The Ti Tree Incident






Stretching the legs after many miles on a pretty but long road and filling up with diesel at the next town seemed like an excellent plan. Ti Tree it was. You know you come near a town in outback Australia when you start seeing signs advertising accommodation, fresh milk, cold ice cream, cold beer. This time, which is rather unusual, I saw signs advertising the price of diesel: $1.97 per litre. Rather expensive but you never know around here these days. I had filled up in Katherine for $1.57 not long before...  The numbers on the sign right in town now screamed at me being more than a metre high. And an arrow pointing right.

There was a second service station ahead of me on the left. No signs with prices. I went to have a look on the pump there: $1.98. Then one gets that moment of decision making with mostly weirdly constructed thoughts. One cent per litre. Worth it? I decided I did not like the feel of this one (whatever that may be...) and turned to the road to the cheaper one. Well...


The man greeted me enthusiastically at the pump and told me that the dial would only count to 99 dollars but if I then hung the trigger back and restarted at zero to continue it would all work out fine. I jokingly mentioned to him: 'bit of competition going on with your diesel price, hey?' He nodded. I tanked 70.24 litres (obviously past the 99 dollar mark) and went inside to pay.

Whenever I fill up I ask the attendant for a tax-invoice which shows the litres and litre price etc. A normal request that is mostly easily met with. The lady attendant instantly snapped at me that I had to pay first...(it certainly did not feel as if she was joking). Paid, got the tax invoice, asked for the toilet, after which she pointed me in the direction 10 metres away. Signs in front of toilet doors. Out of order, please ask for key for the staff toilet. I walked back to the counter starting to feel some annoyance rising. Another lady was there which apologised and gave me a key. Alas there was no toilet paper, no towel or something to dry my hands with. Ah well...

Back in the car I started writing the details of the transaction in my little book. Then I saw the litre-price on the docket:

$2.05

Annoyance level: up.

I stormed back inside, scanned the shop, saw more customers (good) and raised my voice.
The girl that served me said matter-of-factly that it is the beginning of the month and the price had risen per the first. Signs hadn't been adjusted yet.

Annoyance level: code red.

THAT IS NOT GOOD ENOUGH. I WANT MY MONEY BACK.

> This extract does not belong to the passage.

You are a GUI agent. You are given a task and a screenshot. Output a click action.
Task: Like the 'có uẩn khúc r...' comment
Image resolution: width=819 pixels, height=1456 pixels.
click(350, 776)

She walked to the tiller and did something important with the screen for a while. I grabbed a pen and a piece of paper to calculate the difference myself, hoping and praying that I wasn't cooking up a storm for less than a dollar here.
After some fumbling the matter-of-factly girl came with her verdict: that will be three litres then.

Annoyance level: turning into humorous situation

I smiled and repeated: "Three litres".

She must have realised that something was not quite adding up here, excused herself ("one moment") and went into a back room.

The queue was increasing behind me with people holding a drink, a sandwich. I was not going to go anywhere and was still calculating. In comes the man I spoke with originally, the owner obviously. I briefly repeated stating my case (the conversation about the stiff competition, we're three days into a new month now) and we both came to the same amount ($5.63). He offered me 6 dollars back, apologies and a free meal or drink. I settled for a bottle of water and went back to my car.
As always happens to me, it's the moments after that I realise what I should have done. I should have insisted that the man adjust his signs NOW, so that the next customer would probably go to the opposition instead. Mind you, it will always remain a guess what the 1.98-servo would have charged...


As I heard afterwards, the $1.98- service station at Ti Tree is refusing to replace their unleaded fuel with Opal fuel, thus helping petrol sniffing to continue (In some areas in the Northern Territory of Australia service stations are required to replace unleaded fuel with Opal fuel which does not give sniffers a high).

Well, the legs were stretched indeed and the tank was filled with diesel. And, on top of that: did I have a story to tell!